___ DOCUMENT SEGMENT ___

A new paper by Christine Ehlig-Economides and Michael J. Economides is getting more than a little attention because it claims that CCS (carbon capture and sequestration) is a deeply flawed concept.
The paper’s abstract:
The capture and subsequent geologic sequestration of CO2 has been central to plans for managing CO2 produced by the combustion of fossil fuels. The magnitude of the task is overwhelming in both physical needs and cost, and it entails several components including capture, gathering and injection. The rate of injection per well and the cumulative volume of injection in a particular geologic formation are critical elements of the process.
Published reports on the potential for sequestration fail to address the necessity of storing CO2 in a closed system. Our calculations suggest that the volume of liquid or supercritical CO2 to be disposed cannot exceed more than about 1% of pore space. This will require from 5 to 20 times more underground reservoir volume than has been envisioned by many, and it renders geologic sequestration of CO2 a profoundly non-feasible option for the management of CO2 emissions.
Material balance modeling shows that CO2 injection in the liquid stage (larger mass) obeys an analog of the single phase, liquid material balance, long-established in the petroleum industry for forecasting undersaturated oil recovery. The total volume that can be stored is a function of the initial reservoir pressure, the fracturing pressure of the formation or an adjoining layer, and CO2 and water compressibility and mobility values.
Further, published injection rates, based on displacement mechanisms assuming open aquifer conditions are totally erroneous because they fail to reconcile the fundamental difference between steady state, where the injection rate is constant, and pseudo-steady state where the injection rate will undergo exponential decline if the injection pressure exceeds an allowable value. A limited aquifer indicates a far larger number of required injection wells for a given mass of CO2 to be sequestered and/or a far larger reservoir volume than the former.

___

TASKS TO PERFORM:
(a) From the passage on the CCS paper, reproduce the part that opens with the words containing "Material balance modeling" and closes with "and mobility values.".
(b) Answer these about the passage on the CCS paper:
(i) Who wrote the new paper?
(ii) The volume of liquid or supercritical CO2 to be disposed cannot exceed about what share of pore space?
(iii) Under pseudo-steady state, what happens to the injection rate if the injection pressure exceeds an allowable value?

___ EXCERPTED RECORDS ___

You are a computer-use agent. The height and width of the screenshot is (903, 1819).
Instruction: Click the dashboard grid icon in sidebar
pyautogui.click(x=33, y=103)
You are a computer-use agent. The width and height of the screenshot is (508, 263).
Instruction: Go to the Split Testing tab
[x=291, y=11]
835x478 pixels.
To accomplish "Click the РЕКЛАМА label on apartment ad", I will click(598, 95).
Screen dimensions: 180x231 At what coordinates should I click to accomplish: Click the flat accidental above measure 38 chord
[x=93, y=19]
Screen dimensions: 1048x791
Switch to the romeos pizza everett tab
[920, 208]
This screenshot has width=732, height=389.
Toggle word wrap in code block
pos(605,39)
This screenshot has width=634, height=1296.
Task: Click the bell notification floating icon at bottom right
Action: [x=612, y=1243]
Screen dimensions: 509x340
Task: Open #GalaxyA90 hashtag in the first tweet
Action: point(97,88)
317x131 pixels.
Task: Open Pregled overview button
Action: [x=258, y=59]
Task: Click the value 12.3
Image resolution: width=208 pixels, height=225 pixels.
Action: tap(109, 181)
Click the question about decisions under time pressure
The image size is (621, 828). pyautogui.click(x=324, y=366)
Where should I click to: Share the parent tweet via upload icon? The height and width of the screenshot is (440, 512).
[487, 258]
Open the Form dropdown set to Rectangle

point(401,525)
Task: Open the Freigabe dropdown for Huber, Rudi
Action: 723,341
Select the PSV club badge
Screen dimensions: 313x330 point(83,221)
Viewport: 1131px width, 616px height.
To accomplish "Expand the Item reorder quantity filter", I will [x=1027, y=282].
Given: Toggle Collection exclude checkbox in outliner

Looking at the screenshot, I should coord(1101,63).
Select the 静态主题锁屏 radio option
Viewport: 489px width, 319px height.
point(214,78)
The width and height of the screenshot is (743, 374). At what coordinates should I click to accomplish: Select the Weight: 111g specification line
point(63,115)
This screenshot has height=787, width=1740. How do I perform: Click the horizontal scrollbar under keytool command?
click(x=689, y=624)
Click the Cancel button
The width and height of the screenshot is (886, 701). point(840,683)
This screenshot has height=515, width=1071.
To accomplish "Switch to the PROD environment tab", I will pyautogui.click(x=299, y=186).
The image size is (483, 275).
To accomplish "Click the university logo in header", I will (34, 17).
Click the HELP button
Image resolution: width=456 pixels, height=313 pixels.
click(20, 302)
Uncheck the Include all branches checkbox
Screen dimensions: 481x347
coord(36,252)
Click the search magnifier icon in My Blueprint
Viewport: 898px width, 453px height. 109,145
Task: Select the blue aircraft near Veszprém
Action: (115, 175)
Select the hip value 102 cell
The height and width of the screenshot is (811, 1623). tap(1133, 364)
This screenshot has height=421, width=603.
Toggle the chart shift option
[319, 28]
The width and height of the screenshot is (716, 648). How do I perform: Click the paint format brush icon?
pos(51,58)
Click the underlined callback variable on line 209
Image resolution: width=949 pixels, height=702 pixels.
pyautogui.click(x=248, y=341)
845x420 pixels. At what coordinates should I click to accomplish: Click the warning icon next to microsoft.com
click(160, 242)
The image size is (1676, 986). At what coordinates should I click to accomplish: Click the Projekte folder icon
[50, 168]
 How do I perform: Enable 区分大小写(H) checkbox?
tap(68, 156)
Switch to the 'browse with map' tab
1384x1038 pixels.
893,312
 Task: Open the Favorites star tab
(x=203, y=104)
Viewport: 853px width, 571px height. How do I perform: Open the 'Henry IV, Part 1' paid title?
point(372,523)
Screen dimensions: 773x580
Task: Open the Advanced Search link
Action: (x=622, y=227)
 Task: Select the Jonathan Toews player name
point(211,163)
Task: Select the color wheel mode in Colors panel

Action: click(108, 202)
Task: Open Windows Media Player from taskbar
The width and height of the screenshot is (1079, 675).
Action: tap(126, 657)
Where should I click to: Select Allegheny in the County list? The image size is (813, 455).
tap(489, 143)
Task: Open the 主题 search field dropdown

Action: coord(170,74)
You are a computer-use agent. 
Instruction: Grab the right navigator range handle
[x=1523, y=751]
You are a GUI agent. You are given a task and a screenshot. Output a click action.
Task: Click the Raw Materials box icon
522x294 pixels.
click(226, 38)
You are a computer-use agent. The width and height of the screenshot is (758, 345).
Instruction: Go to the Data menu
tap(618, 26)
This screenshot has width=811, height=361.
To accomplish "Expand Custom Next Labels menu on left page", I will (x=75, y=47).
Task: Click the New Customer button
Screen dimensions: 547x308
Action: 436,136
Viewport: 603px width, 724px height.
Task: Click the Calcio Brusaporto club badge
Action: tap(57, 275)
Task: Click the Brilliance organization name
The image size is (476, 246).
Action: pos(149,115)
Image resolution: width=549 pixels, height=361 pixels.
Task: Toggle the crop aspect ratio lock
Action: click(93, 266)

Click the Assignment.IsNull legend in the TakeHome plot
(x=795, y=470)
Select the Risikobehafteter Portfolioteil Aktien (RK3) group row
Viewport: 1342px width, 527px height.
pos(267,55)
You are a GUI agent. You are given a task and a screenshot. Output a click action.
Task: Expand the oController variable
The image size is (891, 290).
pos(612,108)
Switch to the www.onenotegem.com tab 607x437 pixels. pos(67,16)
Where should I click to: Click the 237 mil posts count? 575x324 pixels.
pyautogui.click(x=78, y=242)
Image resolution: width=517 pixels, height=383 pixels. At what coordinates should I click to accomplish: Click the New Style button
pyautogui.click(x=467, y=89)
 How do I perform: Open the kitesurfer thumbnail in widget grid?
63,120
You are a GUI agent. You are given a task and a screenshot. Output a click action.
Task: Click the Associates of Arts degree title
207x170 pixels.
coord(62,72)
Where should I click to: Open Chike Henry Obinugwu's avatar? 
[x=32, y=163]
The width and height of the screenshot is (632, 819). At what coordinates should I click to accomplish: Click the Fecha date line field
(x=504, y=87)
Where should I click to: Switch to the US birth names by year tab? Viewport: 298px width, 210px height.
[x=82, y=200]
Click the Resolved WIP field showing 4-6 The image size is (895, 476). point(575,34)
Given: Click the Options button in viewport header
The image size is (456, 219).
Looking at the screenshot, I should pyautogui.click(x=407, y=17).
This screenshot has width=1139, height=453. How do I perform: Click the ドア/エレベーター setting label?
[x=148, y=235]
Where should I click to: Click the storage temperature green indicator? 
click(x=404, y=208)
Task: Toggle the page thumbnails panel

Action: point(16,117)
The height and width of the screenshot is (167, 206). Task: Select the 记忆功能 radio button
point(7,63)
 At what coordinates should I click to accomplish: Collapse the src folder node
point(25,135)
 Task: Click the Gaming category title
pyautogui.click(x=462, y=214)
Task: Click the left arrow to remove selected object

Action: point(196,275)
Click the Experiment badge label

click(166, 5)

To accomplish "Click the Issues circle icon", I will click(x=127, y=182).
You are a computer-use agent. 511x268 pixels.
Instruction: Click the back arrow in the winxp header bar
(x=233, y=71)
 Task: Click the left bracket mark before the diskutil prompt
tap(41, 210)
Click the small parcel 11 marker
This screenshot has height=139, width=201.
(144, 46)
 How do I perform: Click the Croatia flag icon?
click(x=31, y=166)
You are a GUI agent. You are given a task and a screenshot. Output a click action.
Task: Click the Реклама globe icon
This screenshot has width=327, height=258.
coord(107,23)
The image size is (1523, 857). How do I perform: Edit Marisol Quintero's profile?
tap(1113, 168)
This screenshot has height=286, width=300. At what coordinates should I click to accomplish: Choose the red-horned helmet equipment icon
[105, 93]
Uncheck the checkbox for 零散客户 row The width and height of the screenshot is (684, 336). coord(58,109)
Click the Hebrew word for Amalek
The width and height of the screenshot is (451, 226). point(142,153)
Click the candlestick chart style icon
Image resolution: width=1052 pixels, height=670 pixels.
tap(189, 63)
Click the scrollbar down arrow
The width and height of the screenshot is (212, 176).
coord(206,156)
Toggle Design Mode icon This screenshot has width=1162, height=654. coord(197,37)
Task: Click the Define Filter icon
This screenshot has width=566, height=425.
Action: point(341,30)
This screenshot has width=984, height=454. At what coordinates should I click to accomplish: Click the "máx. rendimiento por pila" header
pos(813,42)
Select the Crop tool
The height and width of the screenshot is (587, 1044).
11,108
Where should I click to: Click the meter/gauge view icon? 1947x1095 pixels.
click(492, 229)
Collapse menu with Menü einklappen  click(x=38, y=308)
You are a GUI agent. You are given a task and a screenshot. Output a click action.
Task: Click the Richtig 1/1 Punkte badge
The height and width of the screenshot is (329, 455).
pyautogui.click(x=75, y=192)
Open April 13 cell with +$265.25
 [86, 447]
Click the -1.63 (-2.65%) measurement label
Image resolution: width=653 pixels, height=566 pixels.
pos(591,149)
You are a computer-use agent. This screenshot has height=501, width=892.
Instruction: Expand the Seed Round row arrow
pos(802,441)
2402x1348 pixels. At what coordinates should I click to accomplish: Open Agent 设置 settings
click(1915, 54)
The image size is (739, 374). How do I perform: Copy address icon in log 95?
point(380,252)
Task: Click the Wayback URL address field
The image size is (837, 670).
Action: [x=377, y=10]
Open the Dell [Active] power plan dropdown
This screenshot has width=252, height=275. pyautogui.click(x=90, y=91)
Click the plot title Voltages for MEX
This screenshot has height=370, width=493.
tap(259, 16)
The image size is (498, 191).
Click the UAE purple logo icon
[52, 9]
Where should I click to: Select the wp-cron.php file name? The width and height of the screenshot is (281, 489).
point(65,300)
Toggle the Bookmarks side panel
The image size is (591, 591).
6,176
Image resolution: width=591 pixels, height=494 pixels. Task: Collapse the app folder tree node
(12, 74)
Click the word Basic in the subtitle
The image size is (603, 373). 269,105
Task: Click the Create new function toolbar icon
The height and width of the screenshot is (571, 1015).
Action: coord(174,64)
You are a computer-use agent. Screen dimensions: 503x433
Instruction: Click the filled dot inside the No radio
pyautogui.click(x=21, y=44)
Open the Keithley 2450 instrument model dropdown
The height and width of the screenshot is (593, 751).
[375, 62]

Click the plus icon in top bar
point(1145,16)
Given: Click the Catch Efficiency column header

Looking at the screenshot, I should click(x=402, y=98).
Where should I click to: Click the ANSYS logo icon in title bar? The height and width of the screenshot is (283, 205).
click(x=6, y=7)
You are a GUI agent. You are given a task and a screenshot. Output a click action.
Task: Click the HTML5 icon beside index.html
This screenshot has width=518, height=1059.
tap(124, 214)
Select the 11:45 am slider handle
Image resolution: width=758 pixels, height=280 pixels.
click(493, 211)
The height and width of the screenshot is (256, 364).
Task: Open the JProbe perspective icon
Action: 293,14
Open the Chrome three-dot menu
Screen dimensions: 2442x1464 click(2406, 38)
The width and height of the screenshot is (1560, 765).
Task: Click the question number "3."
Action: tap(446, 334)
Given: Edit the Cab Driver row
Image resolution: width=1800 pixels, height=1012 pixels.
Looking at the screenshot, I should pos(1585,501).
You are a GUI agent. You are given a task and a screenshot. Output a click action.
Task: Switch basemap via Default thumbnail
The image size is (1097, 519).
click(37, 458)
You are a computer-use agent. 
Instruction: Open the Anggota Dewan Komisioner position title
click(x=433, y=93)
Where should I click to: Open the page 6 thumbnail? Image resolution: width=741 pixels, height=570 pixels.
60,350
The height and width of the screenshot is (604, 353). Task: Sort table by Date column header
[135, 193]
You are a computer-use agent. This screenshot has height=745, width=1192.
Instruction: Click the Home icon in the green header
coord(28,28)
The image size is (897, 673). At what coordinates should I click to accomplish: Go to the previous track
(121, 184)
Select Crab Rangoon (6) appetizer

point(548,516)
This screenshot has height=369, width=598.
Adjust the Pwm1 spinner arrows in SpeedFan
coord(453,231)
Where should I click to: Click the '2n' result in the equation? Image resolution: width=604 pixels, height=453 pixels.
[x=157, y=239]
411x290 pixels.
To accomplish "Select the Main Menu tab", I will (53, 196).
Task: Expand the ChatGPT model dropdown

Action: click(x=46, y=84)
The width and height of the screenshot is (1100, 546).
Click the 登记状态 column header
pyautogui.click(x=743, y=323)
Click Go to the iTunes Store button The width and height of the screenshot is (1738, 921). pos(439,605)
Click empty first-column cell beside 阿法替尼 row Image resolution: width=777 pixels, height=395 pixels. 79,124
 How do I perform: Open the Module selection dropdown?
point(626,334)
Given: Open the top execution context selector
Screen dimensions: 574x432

___

RESULTS FOR THE EXERCISE:
(a)
Material balance modeling shows that CO2 injection in the liquid stage (larger mass) obeys an analog of the single phase, liquid material balance, long-established in the petroleum industry for forecasting undersaturated oil recovery. The total volume that can be stored is a function of the initial reservoir pressure, the fracturing pressure of the formation or an adjoining layer, and CO2 and water compressibility and mobility values.

(b)
(i) Christine Ehlig-Economides and Michael J. Economides
(ii) About 1%
(iii) It undergoes exponential decline.